TASK SET:
1. Rewrite the injury prevention text from "Possible Preventative Programmes" to "for overhead workers.", and change "workplace" to "job site" each time it appears.
2. Answer these questions using the injury prevention text:
(a) How does the military get around the compliance problem?
(b) Which Sports Medicine tool does the text name?
(c) What does the text suggest to prevent ankle injuries?

How can we prevent injury?

Prevention is better than cure.
Some ideas to keep your workers healthy and injury-free follow:

  • Establish a healthy base and prescribe exercise:
  • Regular exercise is known to independently be of benefit in the management of all chronic medical and musculoskeletal conditions
  • Monitor worker health and wellbeing

Use of Sports Medicine tools such as RPE.

  • Identify risk factors for injury and minimize their potential
  • Intrinsic issues to identify and optimise treatment for:
    • General Health issues- obesity, smoking, sedentary lifestyle
    • Specific targets- core stability, rotator cuff tendinopathy
  • Extrinsic issues
  • Workplace Health and Safety
  • Fatigue
  • Ergonomics of office set-up

Difficulties of Preventative Programmes

Compliance- getting your workers to participate in ongoing preventative strategies can be difficult:

  • Military overcome this by making PT compulsory and necessary for Promotion to higher positions
  • In lieu of this some ‘reward’ system likely to be necessary
  • Use of ‘aids’ (e.g. Pedometer, or group exercise) shown to increase compliance
  • Need to individualize programmes to individual needs- costly and difficult to coordinate

Possible Preventative Programmes

Following are a number of simple strategies that be incorporated into the workplace to encourage injury prevention:

  • General fitness and wellbeing programmes
  • Aerobic fitness, Resistance training
  • Target specific programmes
  • Identify the five most common workplace injuries for specific roles
  • Initiate specific interventions, e.g. core stability rehab for chronic back pain; proprioceptive drills to prevent ankle injuries; rotator cuff strengthening for overhead workers.

MATERIAL SUPPLIED:
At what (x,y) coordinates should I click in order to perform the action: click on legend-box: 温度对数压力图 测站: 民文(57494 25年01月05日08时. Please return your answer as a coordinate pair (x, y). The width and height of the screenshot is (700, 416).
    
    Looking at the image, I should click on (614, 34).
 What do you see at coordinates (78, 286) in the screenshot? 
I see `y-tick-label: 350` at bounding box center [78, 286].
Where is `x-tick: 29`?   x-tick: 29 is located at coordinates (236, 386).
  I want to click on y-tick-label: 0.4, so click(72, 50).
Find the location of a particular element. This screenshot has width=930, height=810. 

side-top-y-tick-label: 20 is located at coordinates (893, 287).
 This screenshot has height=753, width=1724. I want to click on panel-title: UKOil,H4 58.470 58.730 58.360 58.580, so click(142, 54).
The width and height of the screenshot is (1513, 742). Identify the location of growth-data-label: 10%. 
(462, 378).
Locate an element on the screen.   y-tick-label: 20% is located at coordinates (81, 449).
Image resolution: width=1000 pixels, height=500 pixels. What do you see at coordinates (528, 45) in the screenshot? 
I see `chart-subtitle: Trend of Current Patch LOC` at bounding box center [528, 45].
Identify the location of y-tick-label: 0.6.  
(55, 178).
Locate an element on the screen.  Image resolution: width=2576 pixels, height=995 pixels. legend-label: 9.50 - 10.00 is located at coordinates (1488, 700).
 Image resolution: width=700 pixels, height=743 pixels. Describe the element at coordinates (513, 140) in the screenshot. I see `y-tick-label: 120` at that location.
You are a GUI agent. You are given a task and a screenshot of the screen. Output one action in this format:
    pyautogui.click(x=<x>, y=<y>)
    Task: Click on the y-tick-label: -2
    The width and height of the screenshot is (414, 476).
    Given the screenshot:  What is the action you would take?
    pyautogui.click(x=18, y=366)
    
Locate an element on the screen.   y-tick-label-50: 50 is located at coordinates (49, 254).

ANSWERS TO THE TASKS:
1.
Possible Preventative Programmes

Following are a number of simple strategies that be incorporated into the job site to encourage injury prevention:

  • General fitness and wellbeing programmes
  • Aerobic fitness, Resistance training
  • Target specific programmes
  • Identify the five most common job site injuries for specific roles
  • Initiate specific interventions, e.g. core stability rehab for chronic back pain; proprioceptive drills to prevent ankle injuries; rotator cuff strengthening for overhead workers.

2.
(a) By making PT compulsory and necessary for promotion to higher positions.
(b) RPE.
(c) Proprioceptive drills.